Seven miles from the town’s center, “civilians” waved our car down. “There’s nothing to see here, leave,” one ordered, while his companions all looked on at the cloud of black smoke in the distance hanging over Dara’a. On the drive back to Bosra, my driver was shaking and refused to talk to me. He played his Fairuz music as loud as he could. “Delete my number from your phone. And all the pictures you took with me in it. Don’t tell anyone I drove you there,” he instructed after receiving his fare.
Eventually I found a driver who was willing to take me to Dara’a. We went there three times. “Like you, a journalist, I have to watch my back here, too,” he said. “You have to understand, if I get caught, I don’t have immunity like you do. None of us have immunity here.”
Outside the main pockets of heavy protests in Dara’a, the town were eerily quiet throughout the week. Few were out and colorful advertisements for the Syrian Youth Parliament (a recent initiative approved by the government) line the streets. One evening, military were camped out at every corner. Many civilians refused to talk to me. Near the museum, two teenagers declined to be photographed but threw me a peace-sign when I got out my camera in front of the town’s museum, where a portrait of a blue-eyed Bashar was lit by spotlight.
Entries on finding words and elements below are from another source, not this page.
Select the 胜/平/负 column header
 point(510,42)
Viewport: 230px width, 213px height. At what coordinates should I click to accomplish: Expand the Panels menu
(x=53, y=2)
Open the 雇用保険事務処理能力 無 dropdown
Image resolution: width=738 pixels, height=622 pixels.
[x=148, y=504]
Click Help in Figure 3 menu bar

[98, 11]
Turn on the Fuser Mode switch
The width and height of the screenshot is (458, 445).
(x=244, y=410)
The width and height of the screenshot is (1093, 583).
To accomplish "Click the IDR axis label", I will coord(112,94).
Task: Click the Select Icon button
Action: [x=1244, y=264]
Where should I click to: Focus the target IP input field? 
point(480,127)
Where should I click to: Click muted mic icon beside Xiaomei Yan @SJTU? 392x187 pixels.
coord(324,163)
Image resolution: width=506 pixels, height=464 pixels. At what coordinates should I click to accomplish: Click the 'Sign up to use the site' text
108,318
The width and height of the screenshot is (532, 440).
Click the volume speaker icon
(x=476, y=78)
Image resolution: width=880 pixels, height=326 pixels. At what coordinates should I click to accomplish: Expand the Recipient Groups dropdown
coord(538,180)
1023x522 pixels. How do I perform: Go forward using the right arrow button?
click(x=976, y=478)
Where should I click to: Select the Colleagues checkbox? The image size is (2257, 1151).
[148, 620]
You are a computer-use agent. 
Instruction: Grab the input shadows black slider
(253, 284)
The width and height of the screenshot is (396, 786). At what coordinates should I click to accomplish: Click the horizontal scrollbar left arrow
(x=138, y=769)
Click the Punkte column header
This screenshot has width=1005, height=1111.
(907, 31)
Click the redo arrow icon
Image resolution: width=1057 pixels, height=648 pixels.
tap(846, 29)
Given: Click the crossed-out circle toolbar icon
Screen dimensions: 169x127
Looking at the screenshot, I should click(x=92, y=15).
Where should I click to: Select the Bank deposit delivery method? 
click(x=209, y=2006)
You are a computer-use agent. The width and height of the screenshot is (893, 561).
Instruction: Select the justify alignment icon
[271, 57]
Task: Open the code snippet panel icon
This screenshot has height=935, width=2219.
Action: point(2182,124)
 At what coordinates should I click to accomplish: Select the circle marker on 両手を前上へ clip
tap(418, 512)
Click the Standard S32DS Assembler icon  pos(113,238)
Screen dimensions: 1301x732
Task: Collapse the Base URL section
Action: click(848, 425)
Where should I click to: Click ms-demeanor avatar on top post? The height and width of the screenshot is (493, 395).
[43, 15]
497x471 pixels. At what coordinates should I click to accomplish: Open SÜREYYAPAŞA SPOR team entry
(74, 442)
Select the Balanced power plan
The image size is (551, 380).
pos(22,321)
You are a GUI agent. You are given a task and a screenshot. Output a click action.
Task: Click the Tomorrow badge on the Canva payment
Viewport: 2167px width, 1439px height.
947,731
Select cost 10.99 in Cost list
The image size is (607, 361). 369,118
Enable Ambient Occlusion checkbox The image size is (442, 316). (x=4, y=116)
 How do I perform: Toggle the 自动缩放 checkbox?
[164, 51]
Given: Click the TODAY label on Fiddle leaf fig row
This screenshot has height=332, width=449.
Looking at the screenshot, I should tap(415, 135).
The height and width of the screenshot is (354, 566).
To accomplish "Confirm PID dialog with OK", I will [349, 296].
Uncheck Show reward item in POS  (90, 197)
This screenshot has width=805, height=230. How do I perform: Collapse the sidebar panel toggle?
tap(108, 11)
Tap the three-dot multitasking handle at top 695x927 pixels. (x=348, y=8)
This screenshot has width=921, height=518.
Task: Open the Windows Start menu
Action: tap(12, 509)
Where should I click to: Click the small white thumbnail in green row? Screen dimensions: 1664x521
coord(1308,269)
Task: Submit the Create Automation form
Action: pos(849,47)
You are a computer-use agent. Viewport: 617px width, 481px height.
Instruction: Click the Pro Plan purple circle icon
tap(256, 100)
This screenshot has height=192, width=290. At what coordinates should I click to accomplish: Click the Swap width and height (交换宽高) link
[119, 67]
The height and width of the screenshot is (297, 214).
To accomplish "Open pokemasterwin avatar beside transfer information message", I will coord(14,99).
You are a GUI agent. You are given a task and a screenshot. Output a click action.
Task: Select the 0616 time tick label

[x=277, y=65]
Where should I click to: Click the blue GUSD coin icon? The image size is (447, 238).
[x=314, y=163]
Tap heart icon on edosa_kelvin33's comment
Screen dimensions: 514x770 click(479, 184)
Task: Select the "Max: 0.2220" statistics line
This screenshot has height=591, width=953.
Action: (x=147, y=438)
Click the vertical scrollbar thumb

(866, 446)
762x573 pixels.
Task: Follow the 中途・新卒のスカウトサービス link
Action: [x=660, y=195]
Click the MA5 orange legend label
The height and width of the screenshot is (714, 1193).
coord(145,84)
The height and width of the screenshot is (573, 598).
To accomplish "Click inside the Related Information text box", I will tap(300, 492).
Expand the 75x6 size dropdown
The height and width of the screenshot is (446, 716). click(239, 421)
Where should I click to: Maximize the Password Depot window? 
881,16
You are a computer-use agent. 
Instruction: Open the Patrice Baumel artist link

In addition to the protesters, there are signs of quiet personal defiance. I met a young journalist from Dara’a who said he quit his job at a state newspaper because he couldn’t “spread lies” any longer. “God willing, it’s the beginning of the end,” he explains. “That day was the first day I said ‘no.’ We’ve been taught to fear all our lives–fear the government, fear wars–but Dara’a will hopefully be the country’s wake-up call.”
In Damascus, I interviewed a young Syrian activist and blogger who was so fearful of arrest he requested that I not even mention his anonymous pen name. “There’s no unified and established opposition in Syria,” he said. “But in the meantime, we’re gaining a foothold.” The president’s speech left him completely disappointed, but just a few days before when the government resigned, he told me that Syria’s political space was finally opening up.
That’s what the Al-Assad regime wants the world to believe. In this it has achieved some surprising success, such as an adoring profile of First Lady Asma Al-Assad in the February issue of American Vogue. At the “Arab Youth of Today” conference hosted by a Harvard Alumni Association a day before the unrest began, Asma Al-Assad was introduced as a force that has “unleashed civil society in Syria.”
At the conference, which took place at the Four Seasons Hotel in Damascus, I asked her if and how Syria was addressing the problems at the roots of the uprisings across the region. “The uprisings in other countries in the region are specific to those countries,” she said. “We didn’t need an uprising to happen to realize we aren’t where we need to be. We started reform years ago.” Afterwards, one man quickly came up to me, asking me if I thought the First Lady had answered my question. After chatting, another man soon approached me and whispered, “That was one of the First Lady’s aides,” he said. “Watch who you talk to.”